TASK DESCRIPTION:
Reproduce the rows from the line with "Where should I" to the line with "Action: [141, 11]", keeping every line identical and including both of those lines.

EXTRACTED ENTRIES:
----

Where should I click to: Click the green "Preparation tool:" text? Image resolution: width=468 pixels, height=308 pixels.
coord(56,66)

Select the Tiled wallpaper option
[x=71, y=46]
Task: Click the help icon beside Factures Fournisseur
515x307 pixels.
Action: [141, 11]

----

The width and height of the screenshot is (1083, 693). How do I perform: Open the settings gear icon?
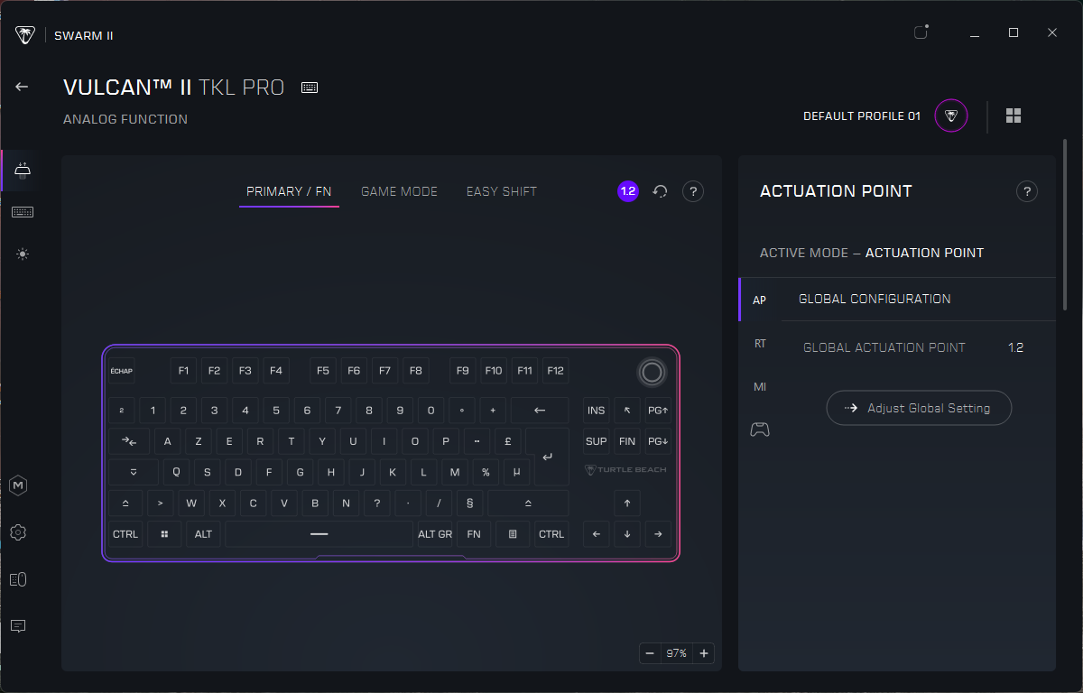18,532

----

SOLUTION BELOW:
Where should I click to: Click the green "Preparation tool:" text? Image resolution: width=468 pixels, height=308 pixels.
coord(56,66)

Select the Tiled wallpaper option
[x=71, y=46]
Task: Click the help icon beside Factures Fournisseur
515x307 pixels.
Action: [141, 11]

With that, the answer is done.